Thank you for that question.
There are two categories of genetic tests with respect to this question. One of them is the single gene test, such as the test for Huntington's disease, where there is a definitive test result: you either will or will not develop that disease, depending on that test result. Those are very reliable tests that we use in the context of our medical relationship with patients.
The second category, which you alluded to, are genomic variants, the little variations in each of our 20,000 or so genes that may contribute a small amount toward what we call a “complex disease”, such as heart disease. There are probably many genomic variants that contribute to the predisposition to heart disease, and that aspect of genetic testing is still very much emerging.
The best example I can give you of the unreliability of that information is that direct-to-consumer genetic test companies are using those variants to offer patients. Patients swab their mouth, send it off in a kit to a company, and get back a report about all the variants in their genome and ostensibly what their risk is of having heart disease, Parkinson's, and various other things.

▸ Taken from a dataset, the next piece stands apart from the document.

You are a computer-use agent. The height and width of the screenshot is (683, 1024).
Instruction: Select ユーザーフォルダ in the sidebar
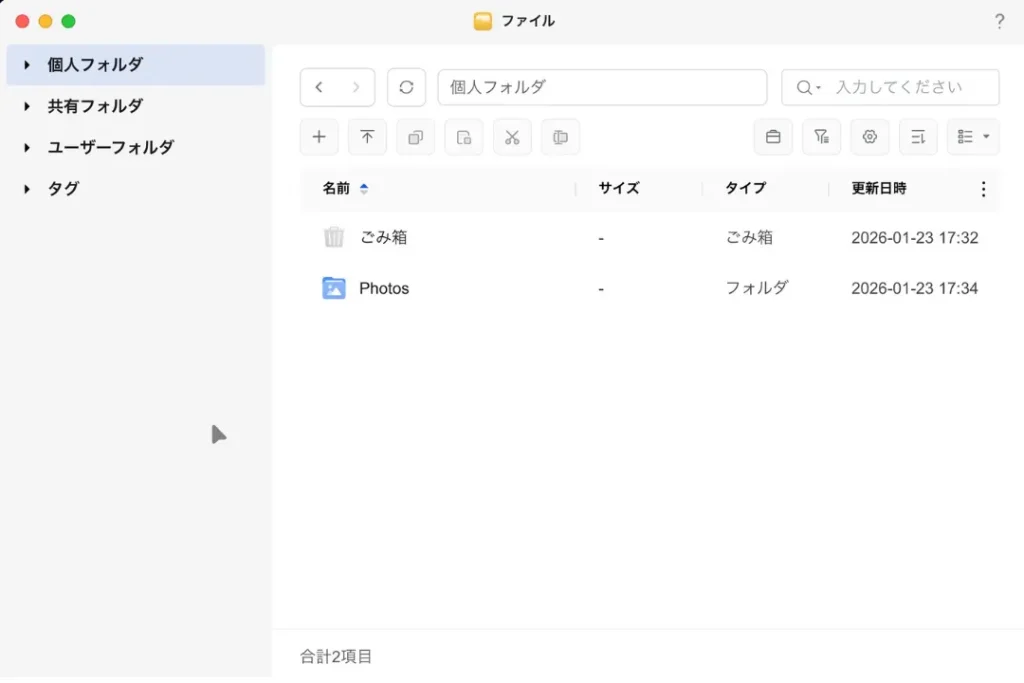[x=110, y=147]

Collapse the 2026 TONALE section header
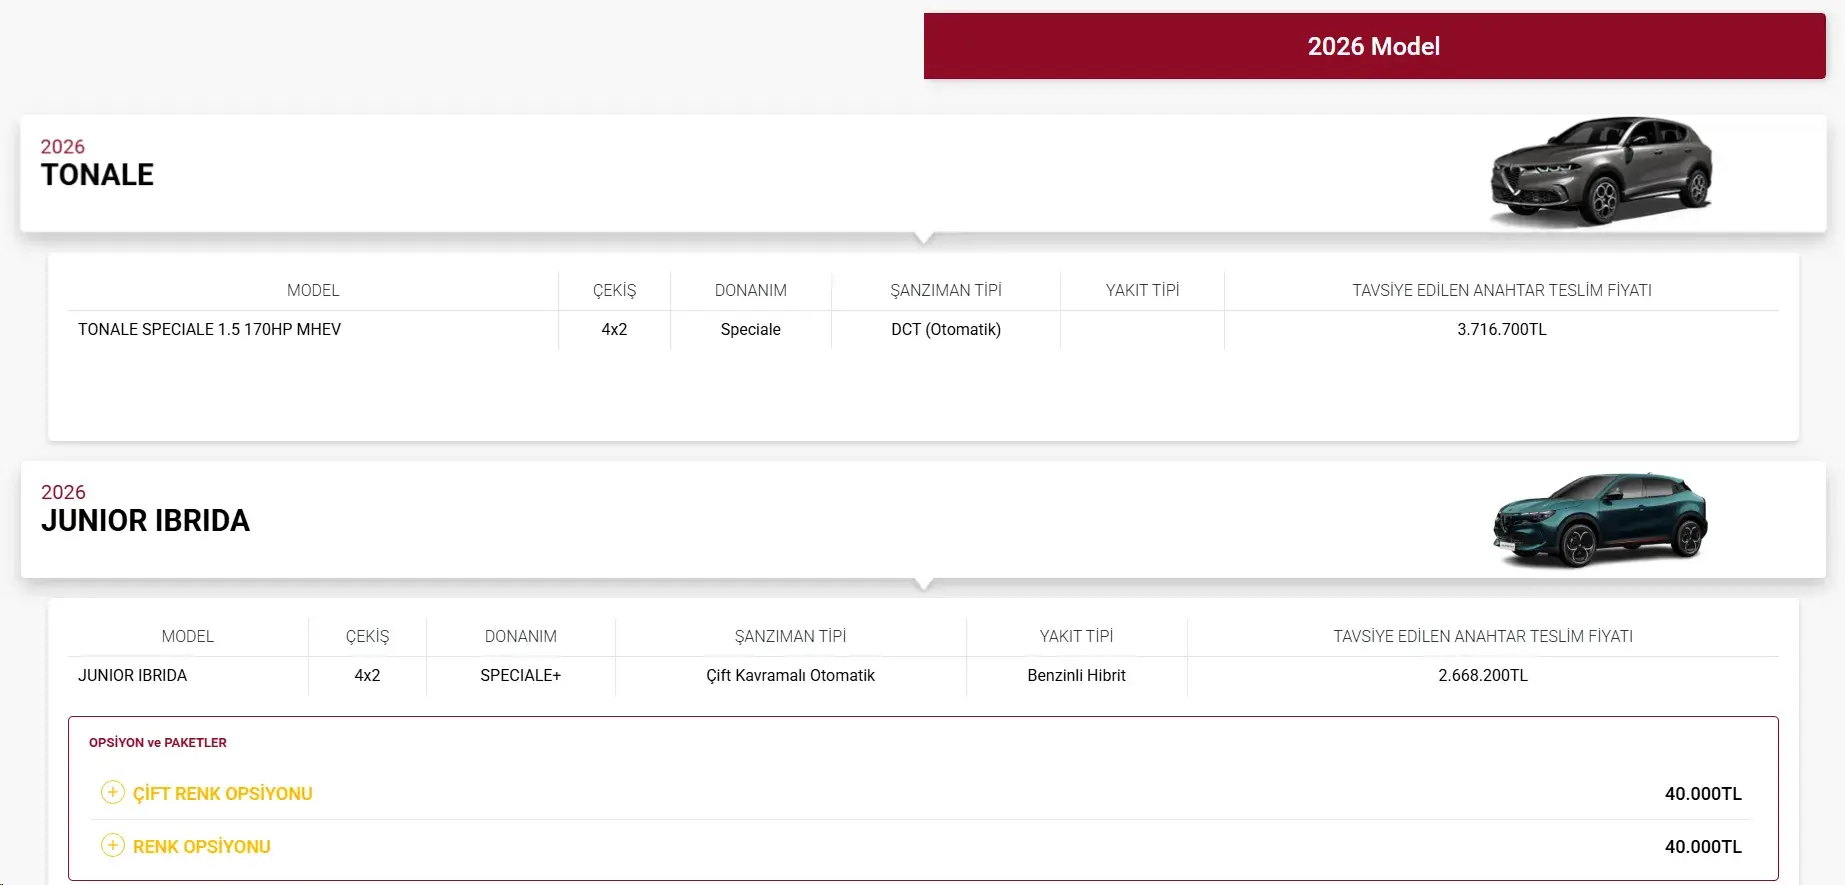923,174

If you take the same person's swab and send that to six different direct-to-consumer test companies, you will get six completely divergent results. You will get one company saying that the person is at high risk for heart disease, another saying they're at average risk, and another saying they're at low risk. This is published. There are published studies, as well this being anecdotal.
In fact, I just read a published study last night that speaks to this very issue. It is extremely dangerous for insurance companies to base their assessments of risk on this kind of data. It is not ready for prime time.